Each line from the one that has "This screenshot has width=960, height=493." through the end of the entries below must be written out exactly; leave out all other lines.

[[ TASK INPUT, beginning ]]

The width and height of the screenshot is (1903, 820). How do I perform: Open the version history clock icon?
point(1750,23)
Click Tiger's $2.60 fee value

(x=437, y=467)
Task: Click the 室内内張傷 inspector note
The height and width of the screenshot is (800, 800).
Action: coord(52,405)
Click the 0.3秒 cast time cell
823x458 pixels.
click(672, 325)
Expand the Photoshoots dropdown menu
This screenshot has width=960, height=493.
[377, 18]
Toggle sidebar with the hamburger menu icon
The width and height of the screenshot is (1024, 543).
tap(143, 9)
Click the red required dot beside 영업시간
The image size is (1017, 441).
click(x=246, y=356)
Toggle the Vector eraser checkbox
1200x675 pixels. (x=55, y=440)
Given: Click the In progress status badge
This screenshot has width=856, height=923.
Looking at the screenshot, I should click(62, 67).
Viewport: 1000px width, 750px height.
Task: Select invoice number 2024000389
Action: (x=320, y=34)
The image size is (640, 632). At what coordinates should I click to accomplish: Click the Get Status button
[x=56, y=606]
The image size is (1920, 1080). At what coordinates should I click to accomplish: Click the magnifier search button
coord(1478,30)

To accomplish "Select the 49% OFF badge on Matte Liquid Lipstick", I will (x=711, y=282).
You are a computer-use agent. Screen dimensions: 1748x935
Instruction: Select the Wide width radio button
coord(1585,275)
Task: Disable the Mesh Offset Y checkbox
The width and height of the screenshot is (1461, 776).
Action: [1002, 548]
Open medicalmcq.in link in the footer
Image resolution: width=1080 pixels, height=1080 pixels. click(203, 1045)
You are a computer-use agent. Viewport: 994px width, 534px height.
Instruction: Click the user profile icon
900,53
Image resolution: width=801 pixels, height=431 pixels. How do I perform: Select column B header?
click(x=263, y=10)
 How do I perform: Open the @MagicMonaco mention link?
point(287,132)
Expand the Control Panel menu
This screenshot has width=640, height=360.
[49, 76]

[[ TASK INPUT, end ]]

RESPONSE BOX
This screenshot has width=960, height=493.
[377, 18]
Toggle sidebar with the hamburger menu icon
The width and height of the screenshot is (1024, 543).
tap(143, 9)
Click the red required dot beside 영업시간
The image size is (1017, 441).
click(x=246, y=356)
Toggle the Vector eraser checkbox
1200x675 pixels. (x=55, y=440)
Given: Click the In progress status badge
This screenshot has width=856, height=923.
Looking at the screenshot, I should click(62, 67).
Viewport: 1000px width, 750px height.
Task: Select invoice number 2024000389
Action: (x=320, y=34)
The image size is (640, 632). At what coordinates should I click to accomplish: Click the Get Status button
[x=56, y=606]
The image size is (1920, 1080). At what coordinates should I click to accomplish: Click the magnifier search button
coord(1478,30)

To accomplish "Select the 49% OFF badge on Matte Liquid Lipstick", I will (x=711, y=282).
You are a computer-use agent. Screen dimensions: 1748x935
Instruction: Select the Wide width radio button
coord(1585,275)
Task: Disable the Mesh Offset Y checkbox
The width and height of the screenshot is (1461, 776).
Action: [1002, 548]
Open medicalmcq.in link in the footer
Image resolution: width=1080 pixels, height=1080 pixels. click(203, 1045)
You are a computer-use agent. Viewport: 994px width, 534px height.
Instruction: Click the user profile icon
900,53
Image resolution: width=801 pixels, height=431 pixels. How do I perform: Select column B header?
click(x=263, y=10)
 How do I perform: Open the @MagicMonaco mention link?
point(287,132)
Expand the Control Panel menu
This screenshot has width=640, height=360.
[49, 76]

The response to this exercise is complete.